GIVEN PROBLEM: Copy the listing word for word, from its first line through the line holding "click(412, 410)", with both ends included.

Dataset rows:

┌──

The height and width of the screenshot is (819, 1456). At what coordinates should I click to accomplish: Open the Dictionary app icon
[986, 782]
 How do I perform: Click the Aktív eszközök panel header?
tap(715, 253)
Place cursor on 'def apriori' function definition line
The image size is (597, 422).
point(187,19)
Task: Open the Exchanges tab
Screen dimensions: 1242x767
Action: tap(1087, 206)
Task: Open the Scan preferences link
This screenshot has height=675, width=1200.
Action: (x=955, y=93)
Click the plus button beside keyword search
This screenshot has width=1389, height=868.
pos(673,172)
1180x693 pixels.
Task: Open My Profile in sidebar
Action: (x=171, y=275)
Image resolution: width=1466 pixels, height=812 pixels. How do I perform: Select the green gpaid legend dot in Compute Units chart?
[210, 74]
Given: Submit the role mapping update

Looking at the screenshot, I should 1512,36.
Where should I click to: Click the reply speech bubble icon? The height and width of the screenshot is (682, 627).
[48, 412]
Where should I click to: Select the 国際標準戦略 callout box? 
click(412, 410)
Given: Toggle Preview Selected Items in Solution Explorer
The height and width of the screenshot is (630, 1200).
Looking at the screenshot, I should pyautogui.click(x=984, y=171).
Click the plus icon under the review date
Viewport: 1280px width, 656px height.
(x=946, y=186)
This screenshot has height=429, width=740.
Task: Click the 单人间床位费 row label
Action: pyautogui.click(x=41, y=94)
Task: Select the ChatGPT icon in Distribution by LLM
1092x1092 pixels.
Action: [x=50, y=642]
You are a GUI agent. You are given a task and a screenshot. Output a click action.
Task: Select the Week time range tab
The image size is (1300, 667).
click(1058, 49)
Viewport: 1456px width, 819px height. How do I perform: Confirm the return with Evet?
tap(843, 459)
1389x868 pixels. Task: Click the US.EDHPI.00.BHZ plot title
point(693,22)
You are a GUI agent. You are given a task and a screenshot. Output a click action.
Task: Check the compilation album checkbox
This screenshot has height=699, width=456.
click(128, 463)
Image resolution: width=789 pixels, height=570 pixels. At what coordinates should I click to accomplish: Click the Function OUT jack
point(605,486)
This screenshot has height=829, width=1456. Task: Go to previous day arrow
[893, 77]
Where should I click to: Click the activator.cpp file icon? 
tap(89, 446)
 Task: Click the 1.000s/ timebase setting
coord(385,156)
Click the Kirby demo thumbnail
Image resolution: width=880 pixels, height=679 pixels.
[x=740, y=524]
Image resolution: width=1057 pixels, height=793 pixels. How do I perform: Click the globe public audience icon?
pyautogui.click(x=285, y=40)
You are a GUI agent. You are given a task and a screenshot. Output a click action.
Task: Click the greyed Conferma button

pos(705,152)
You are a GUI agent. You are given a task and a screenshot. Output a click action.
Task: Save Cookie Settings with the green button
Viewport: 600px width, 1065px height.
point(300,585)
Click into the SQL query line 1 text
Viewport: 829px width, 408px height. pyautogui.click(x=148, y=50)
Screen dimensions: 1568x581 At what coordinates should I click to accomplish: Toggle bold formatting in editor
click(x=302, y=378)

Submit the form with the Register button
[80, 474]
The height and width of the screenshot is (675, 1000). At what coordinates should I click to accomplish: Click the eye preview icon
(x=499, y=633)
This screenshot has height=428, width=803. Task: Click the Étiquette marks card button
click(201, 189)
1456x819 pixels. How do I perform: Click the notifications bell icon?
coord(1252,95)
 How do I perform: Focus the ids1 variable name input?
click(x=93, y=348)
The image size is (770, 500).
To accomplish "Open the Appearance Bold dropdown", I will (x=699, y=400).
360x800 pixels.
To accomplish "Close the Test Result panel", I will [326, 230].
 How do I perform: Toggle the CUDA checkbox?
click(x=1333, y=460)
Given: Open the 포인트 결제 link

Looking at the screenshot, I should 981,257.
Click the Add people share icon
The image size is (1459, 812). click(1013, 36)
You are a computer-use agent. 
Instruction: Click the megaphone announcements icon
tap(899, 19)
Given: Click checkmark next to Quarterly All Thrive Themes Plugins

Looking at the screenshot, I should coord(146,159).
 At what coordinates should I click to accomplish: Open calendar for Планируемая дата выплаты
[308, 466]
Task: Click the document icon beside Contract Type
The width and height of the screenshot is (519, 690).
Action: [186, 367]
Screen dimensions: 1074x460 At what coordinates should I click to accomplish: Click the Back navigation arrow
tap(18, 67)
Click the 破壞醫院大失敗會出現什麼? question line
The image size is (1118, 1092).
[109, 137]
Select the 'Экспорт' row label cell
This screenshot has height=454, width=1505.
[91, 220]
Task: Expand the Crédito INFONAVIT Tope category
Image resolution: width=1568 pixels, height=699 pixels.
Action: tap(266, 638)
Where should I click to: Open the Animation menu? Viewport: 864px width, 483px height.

└──

SOLUTION:
The height and width of the screenshot is (819, 1456). At what coordinates should I click to accomplish: Open the Dictionary app icon
[986, 782]
 How do I perform: Click the Aktív eszközök panel header?
tap(715, 253)
Place cursor on 'def apriori' function definition line
The image size is (597, 422).
point(187,19)
Task: Open the Exchanges tab
Screen dimensions: 1242x767
Action: tap(1087, 206)
Task: Open the Scan preferences link
This screenshot has height=675, width=1200.
Action: (x=955, y=93)
Click the plus button beside keyword search
This screenshot has width=1389, height=868.
pos(673,172)
1180x693 pixels.
Task: Open My Profile in sidebar
Action: (x=171, y=275)
Image resolution: width=1466 pixels, height=812 pixels. How do I perform: Select the green gpaid legend dot in Compute Units chart?
[210, 74]
Given: Submit the role mapping update

Looking at the screenshot, I should 1512,36.
Where should I click to: Click the reply speech bubble icon? The height and width of the screenshot is (682, 627).
[48, 412]
Where should I click to: Select the 国際標準戦略 callout box? 
click(412, 410)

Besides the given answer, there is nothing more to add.